1.Slant Roof - i used to crank out lots of little instrumentals like  this on this old Gretsch New Yorker hollow-body, with a little casio thrown in for good measure. this and Flat Roof were made to bookend  the "Hello" CD series EP that i did....Laura Cantrell's CD in that series was really good.

2.Weed Hopper - from the same lineup that brought you such oddities  as "La Pelicula", this is a new wave number that features Ben Barwick (of Ashley Stove fame) on vocals and guitar. i'm playing the Farfisa.  what's it about? mowing the lawn? soccer? i can't tell!
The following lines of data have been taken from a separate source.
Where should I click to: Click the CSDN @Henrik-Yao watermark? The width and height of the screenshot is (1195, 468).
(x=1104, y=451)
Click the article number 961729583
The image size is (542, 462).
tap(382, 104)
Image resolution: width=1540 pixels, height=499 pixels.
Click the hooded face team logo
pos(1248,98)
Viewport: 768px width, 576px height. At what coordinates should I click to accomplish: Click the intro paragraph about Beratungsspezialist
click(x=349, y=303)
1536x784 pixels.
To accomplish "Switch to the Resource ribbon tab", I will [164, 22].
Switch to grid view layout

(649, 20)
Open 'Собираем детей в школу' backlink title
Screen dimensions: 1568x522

3.A Faithless Auld Lang Syne - first appeared on the Looking for a  Power Supply EP that came out in Spain, i always forget about the  horn part until it arrives somewhat shakily halfway through. recorded  in a little office above the Orange County Social Club in Carrboro, NC.

4.Books for Any Occasion - a Jim Wilbur-penned number recorded  probably 1990. i'm playing percussion and noodling on the lead  guitar. great
lyrics!

5.Clean Barrell - you can hear the end of some other forgotten  number as this one starts...probably supposed to be a noise rocker  but it never quite achieves full momentum in that direction.

6.Following Footprints - there was a cassette label in Richmond, VA  called Tenderette, this recording of one of my favorite Honor Role songs was for them. the original riff as played by Pen Rollings  kills, as does Bob Schick's delivery, though you'd never know it from  this version.

7.Echoes Myron - a jangly version of one of my favorite GBV songs,  complete with harmonies sung slightly out of my range and the odd  synth line.

8.Duck 96 - an instrumental recorded during the Nature of Sap  sessions at Duck Kee Studios (by this time relocated from Raleigh to  Mebane, NC)...features a song-long timbale solo from Matt McCaughan  and absolutely no vocals.  there were going to be vocals originally,  i just couldn't figure out where to put them, which left me with a  really long instrumental.

9.Peace, Love, and Understanding - this is what Bricks would have  sounded like covering this song, in fact i'm not entirely sure that  Andy Webster wasn't around when we did this at my house. i think it's  mostly me and Wilbur (on percussion). i had the pleasure of seeing  Nick Lowe play a lovely solo version of this recently.

10.Jetlag - a Jim Wilbur song from the same era as "Too Trashed to  Smoke", actual drums played by me i think, it's about what it sounds like, Jim getting sick on whiskey at his brother's wedding, though  it's probably also about so much more.

11.Flat Roof - the companion to Slant Roof. love that Casio kick drum.